_Kutipan:_
Scoot.co.id JAKARTA. Pergerakan saham Grup Salim, khususnya PT Indomobil Sukses Internasional Tbk (IMAS) dan PT Indomobil Multi Jasa Tbk (IMJS), telah menarik perhatian investor dengan kenaikan signifikan sejak awal tahun 2025. Hingga penutupan perdagangan Jumat, 17 Oktober 2025, saham IMAS mencatat penguatan impresif 20,44% secara tahun berjalan (year to date/ytd) ke level Rp 1.090 per saham, meskipun mengalami koreksi 7,63% dalam sepekan terakhir. Sementara itu, saham IMJS menunjukkan kinerja yang lebih cemerlang, melonjak 55,7% ytd, mencapai posisi Rp 232 per saham pada periode yang sama.

Data elemen dan posisi teks
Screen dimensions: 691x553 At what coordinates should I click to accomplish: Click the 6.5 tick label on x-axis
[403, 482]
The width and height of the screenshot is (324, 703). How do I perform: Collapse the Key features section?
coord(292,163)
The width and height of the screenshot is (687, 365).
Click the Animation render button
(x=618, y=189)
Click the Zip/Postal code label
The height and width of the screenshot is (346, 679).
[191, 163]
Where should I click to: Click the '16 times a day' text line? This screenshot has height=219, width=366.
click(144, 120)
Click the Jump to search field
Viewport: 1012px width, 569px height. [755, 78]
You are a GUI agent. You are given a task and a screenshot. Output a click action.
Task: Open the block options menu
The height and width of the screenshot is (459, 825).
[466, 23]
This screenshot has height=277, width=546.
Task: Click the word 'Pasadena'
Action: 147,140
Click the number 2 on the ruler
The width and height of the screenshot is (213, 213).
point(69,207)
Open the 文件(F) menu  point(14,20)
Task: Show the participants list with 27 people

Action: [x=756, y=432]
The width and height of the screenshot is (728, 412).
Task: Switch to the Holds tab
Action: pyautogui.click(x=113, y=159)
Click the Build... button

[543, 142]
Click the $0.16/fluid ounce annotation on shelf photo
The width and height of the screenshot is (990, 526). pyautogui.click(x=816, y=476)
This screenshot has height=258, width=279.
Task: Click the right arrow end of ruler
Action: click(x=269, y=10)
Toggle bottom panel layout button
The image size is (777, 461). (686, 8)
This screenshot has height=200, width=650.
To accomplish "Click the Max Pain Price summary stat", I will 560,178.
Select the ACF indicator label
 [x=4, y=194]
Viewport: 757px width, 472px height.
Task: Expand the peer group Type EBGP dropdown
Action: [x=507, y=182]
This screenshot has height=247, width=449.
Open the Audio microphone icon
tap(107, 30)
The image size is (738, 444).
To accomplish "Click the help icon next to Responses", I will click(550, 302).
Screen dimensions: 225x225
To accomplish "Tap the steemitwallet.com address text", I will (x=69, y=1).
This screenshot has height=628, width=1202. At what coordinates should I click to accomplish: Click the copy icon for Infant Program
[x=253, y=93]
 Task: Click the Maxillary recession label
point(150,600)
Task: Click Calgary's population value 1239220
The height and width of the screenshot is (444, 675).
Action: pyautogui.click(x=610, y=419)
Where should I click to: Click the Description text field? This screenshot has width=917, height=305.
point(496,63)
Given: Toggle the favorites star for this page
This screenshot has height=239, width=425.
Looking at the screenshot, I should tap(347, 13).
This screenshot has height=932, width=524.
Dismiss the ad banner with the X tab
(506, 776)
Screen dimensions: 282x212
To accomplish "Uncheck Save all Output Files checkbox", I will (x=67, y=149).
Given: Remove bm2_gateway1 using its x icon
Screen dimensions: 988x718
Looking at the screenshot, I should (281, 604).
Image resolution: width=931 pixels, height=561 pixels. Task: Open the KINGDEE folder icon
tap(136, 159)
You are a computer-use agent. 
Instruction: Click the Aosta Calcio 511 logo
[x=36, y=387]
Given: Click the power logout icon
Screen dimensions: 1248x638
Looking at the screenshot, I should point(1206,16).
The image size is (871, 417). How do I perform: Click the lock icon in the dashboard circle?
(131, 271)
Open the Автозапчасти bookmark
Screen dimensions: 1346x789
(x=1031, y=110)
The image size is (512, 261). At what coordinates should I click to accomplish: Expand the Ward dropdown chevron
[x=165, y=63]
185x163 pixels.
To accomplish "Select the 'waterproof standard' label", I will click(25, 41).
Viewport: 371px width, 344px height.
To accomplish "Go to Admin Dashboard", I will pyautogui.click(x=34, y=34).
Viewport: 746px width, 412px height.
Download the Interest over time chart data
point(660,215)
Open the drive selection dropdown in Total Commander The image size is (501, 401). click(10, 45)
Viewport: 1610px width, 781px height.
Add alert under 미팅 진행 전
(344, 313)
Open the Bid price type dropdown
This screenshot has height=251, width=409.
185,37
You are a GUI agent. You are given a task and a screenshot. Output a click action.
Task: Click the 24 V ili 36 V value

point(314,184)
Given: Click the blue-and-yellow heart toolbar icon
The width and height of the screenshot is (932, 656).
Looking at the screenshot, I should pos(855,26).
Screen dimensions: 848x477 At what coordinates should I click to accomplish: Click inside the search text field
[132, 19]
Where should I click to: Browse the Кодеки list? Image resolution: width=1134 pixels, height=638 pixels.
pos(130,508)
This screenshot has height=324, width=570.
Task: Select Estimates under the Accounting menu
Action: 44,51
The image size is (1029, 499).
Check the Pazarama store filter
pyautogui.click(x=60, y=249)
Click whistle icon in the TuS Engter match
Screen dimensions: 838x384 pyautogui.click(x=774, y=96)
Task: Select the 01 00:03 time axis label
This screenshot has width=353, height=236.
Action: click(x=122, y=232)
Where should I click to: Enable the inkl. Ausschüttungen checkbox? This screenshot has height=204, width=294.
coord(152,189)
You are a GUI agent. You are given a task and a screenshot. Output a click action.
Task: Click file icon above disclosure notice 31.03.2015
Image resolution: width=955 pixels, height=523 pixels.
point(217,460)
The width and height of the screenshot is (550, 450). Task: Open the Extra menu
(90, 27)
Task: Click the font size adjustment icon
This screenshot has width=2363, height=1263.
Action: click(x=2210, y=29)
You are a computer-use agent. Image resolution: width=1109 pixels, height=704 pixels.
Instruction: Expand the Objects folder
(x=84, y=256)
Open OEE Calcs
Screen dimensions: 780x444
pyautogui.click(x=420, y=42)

_Tugas yang diberikan:_
Salin kembali seluruh kutipan tentang saham Grup Salim tanpa mengubah apa pun.

_Jawaban yang benar:_
Scoot.co.id JAKARTA. Pergerakan saham Grup Salim, khususnya PT Indomobil Sukses Internasional Tbk (IMAS) dan PT Indomobil Multi Jasa Tbk (IMJS), telah menarik perhatian investor dengan kenaikan signifikan sejak awal tahun 2025. Hingga penutupan perdagangan Jumat, 17 Oktober 2025, saham IMAS mencatat penguatan impresif 20,44% secara tahun berjalan (year to date/ytd) ke level Rp 1.090 per saham, meskipun mengalami koreksi 7,63% dalam sepekan terakhir. Sementara itu, saham IMJS menunjukkan kinerja yang lebih cemerlang, melonjak 55,7% ytd, mencapai posisi Rp 232 per saham pada periode yang sama.